If you are using shopping cart software then it has to be
interfaced to the gateway. For example we have interfaced our
primary product (Shopsite) to a leading gateway service (DataCash).
This is never going to be a straightforward thing to do and it
is important that when signing up to a gateway service you are
sure that they can interface to the software you need.
Form-based Services
If you are using a simple order form with no shopping cart
then the form can possibly be handled by the gateway operation,
eliminating the need for a secure server.
Commerce Service Providers
The most complex type of service is called a Commerce Service
Provider (CSP). A CSP offers a complete shopping cart and
back-office environment which can be used by a catalogue running
on their or another server. The CSP uses complex ‘industry
strength’ software - of which the market leader is Transact,
produced by Open Market.
The unique feature of Transact is that the product details
can all be held on a catalogue Web site on a non-secure server.
They do not have to be held in a product file on the secure
server, but can just be built into the Web site. When the
customer presses the order button, all the product details are
passed to the shopping cart software at that time. What is more,
they are passed in a fraud-resistant way guaranteed by security
keys.
This has a number of important implications, and is one
reason why Transact carries a six-figure price tag. One of these
implications is that a company can offer Transact as a utility
that can be tapped by merchants without requiring any sort of
complex product file-maintenance operation. The merchant needs
only a simple piece of software to create a security key against
each product offering.
A further implication is that there is no real upper limit on
the size of a catalogue, and because of the strong software
involved there are no real transaction volume limits.
There are about four Transact-based CSPs in the UK today.
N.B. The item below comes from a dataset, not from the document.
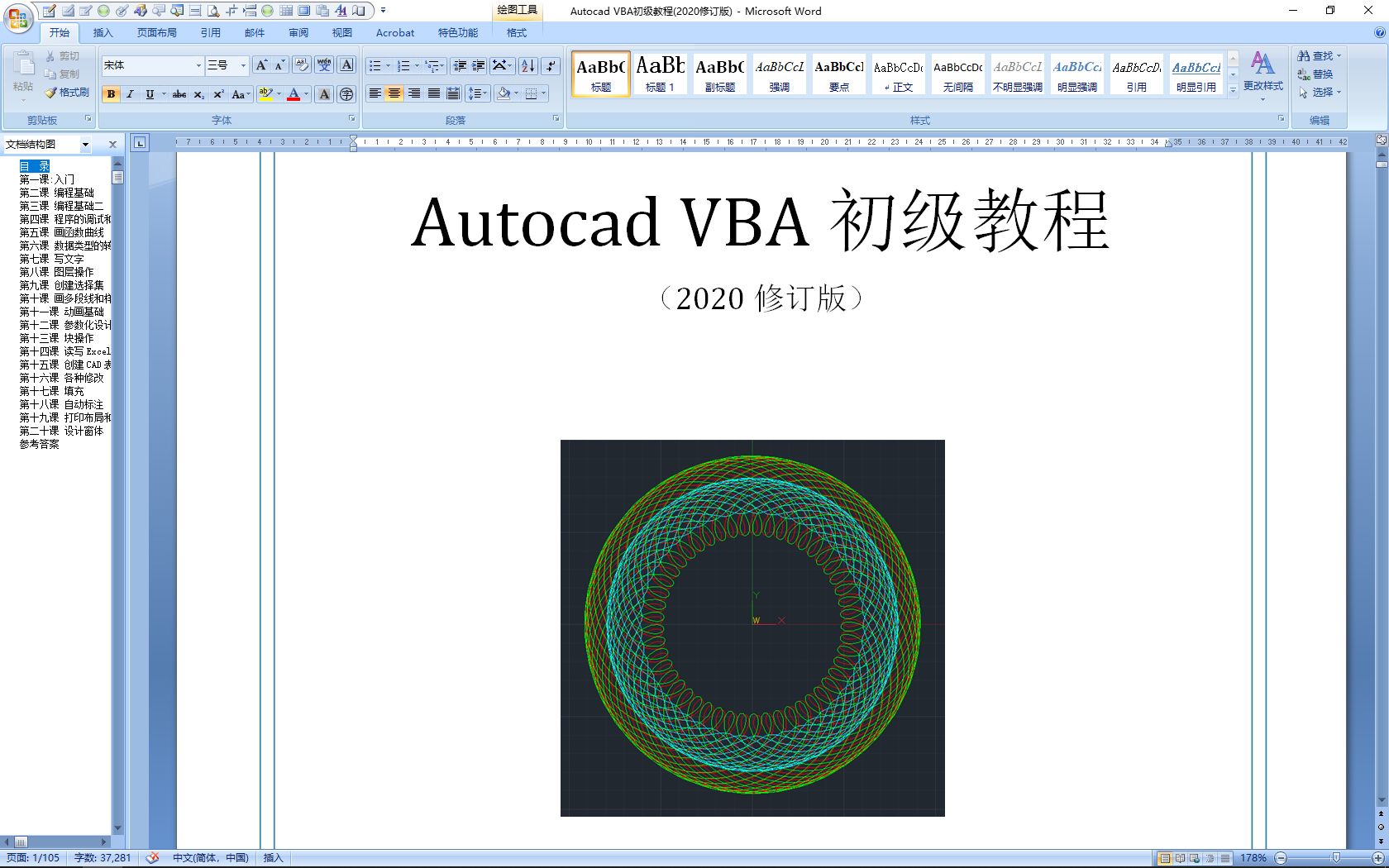This screenshot has width=1389, height=868.
Task: Toggle subscript formatting
Action: coord(198,93)
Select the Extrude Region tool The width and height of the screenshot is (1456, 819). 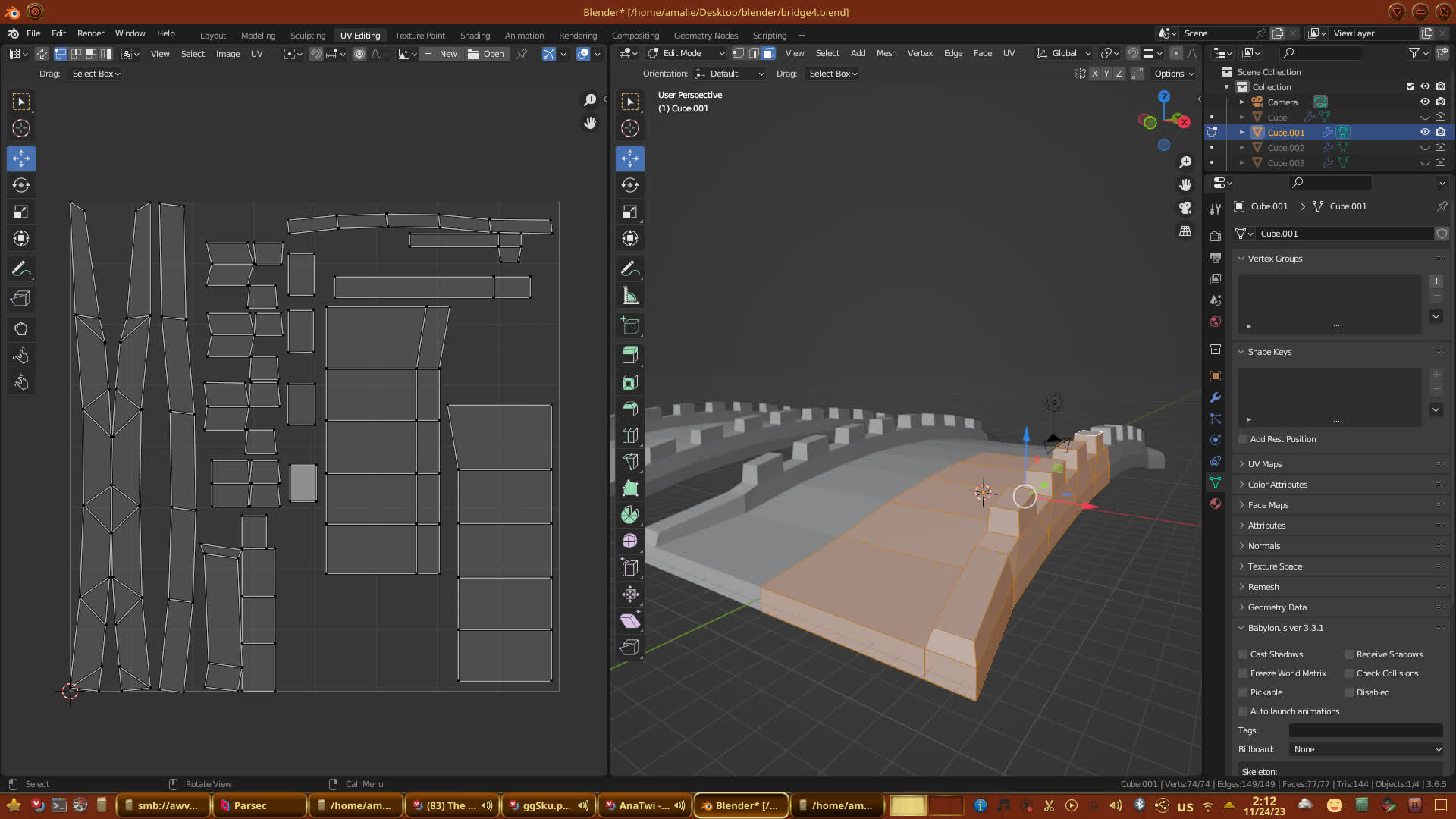pyautogui.click(x=629, y=354)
Because of the significant investment required these are all
major organisations.
Shopsite, offered by Textor Webmasters Ltd, is an Open Market
product and an interface between Shopsite and Transact is
promised. This gives merchants who purchase Shopsite a good
expected upgrade path to Transact if the volume of business
warrants or if they feel that a major support organisation is
required.
Planning
Planning is an important part of this type of business, as it
is with any business venture. We suggest three main stages to
the process:
- Business Requirements
Make sure you understand the market, and that you
understand the business processes that you need to
implement. Select a project manager and ensure that project
disciplines are in place. Produce a first-cut budget.
- Technical Requirements
Identify the technical requirements you will need to
satisfy. Draw up short lists of products and services.
Refine the budget.
- Selection / Procurement
Finally, select the products and services you need to start
the project.
It may seem obvious but it is important to procure products
and services only after the business and technical
investigations have been complete. Businesses that start by (for
example) selecting a software product or a service provider
before the business requirements are clear are in danger of not
meeting those requirements.
Conclusion
Electronic commerce is a new form of marketing with a
predicted explosive growth over the next few years. The
technology underlying the market is quite complex, and will
become more so as new payment methods and Web technologies come
on stream. The marketing approach is also new and different. The
key to success is to find innovative ways to use that technology
to attract customers and build business.
This paper is intended to give an overview of the most
important concepts in electronic commerce. Other papers in this
series will:
- Give guidelines for the business requirements study.
- Give some guidelines for the technical requirements study.
- List some guidelines for creating a successful site.
Now is a good time to enter this market at a relatively low
cost, to learn how the market works, and be ready to take
advantage of new opportunities as they arise.